JC - Além da referência a escritor Robert Walser no título, a obra nos lembra o universo surreal e literário de alguns autores, como Enrique Vila-Matas, Roberto Bolaño ou Borges. O livro é uma homenagem à literatura, também? São esses os autores com que você estabelece um diálogo?
TADEU –
Sim, é uma grande homenagem à literatura, a essa arte silenciosa e doce que se comete sem testemunhas. Porque só depois que o livro está pronto é que as testemunhas são acrescentadas, como as vítimas atrasadas de um assassino nato.

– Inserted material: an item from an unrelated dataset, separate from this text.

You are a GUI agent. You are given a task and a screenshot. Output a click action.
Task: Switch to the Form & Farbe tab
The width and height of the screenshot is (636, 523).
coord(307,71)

Eu mesmo sou a vítima atrasada de Roberto Bolaño, que é o autor com quem mais estabeleço um diálogo no momento. Pois li pouco Vila-Matas e Borges é Deus: não se pode dialogar com ele. Mas com Roberto Bolaño sim. Li todos os seus livros traduzidos e cheguei ao cúmulo de comprar camisas tão feias quanto as que ele usava.
 
JC – A impressão no romance é a de estar no meio de um sonho estranho e muito elaborado. Gosta da sensação de colocar o leitor em ambientes surreais?
TADEU –
Gosto, porque no fundo escrevo para leitores como eu. E gosto de ser colocado em ambientes surreais. De sentir os pés fora do chão enquanto leio. Ou de me sentir sonhando...
 
JC – Este não é seu primeiro livro – você disponibiliza na internet outros 11 títulos, além de ter Paisagem com ideias fixas publicado pela editora Bartlebee. Sentiu dificuldade de fazer suas obras circularam antes? Acha que é possível encontrar mais leitores com um prêmio?
TADEU –
Claro que sim, prêmios literários sempre nos colocam em evidência. Mas a última palavra será sempre do leitor. Mas não há como saber se encontrarei mais leitores. Espero que sim. A garrafa foi lançada o mais longe possível no mar. Espero que o acaso a conduza aos bons destinatários. Quanto à questão da circulação das obras antes de ser publicado: a internet facilita muito esse lado. Mas é claro que um prêmio literário é como um selo de qualidade impresso em nossa testa, ainda que sua data de validade seja incerta.
 
JC – Você é um escritor muito profícuo: mantém um blog além dessa obra tão vasta. Como consegue escrever tanto? É algo indispensável na sua vida?
TADEU –
Sim. A literatura é a minha vida. É também minha doença. A doença que me mantém vivo. Preciso ter uma obsessão, um vício, algo pelo que abandonar todas as demais minoridades da vida para me concentrar em um único foco. Quem se livra de bagagens pesadas para subir uma ladeira acidentada deve se sentir assim como eu me sinto quando escrevo. Escrever me mantém coeso e na superfície. E é na superfície que os deslizes de terra e os incêndios ocorrem. Mas também a dança com as belas mulheres. E haverá sempre a dança com as belas mulheres.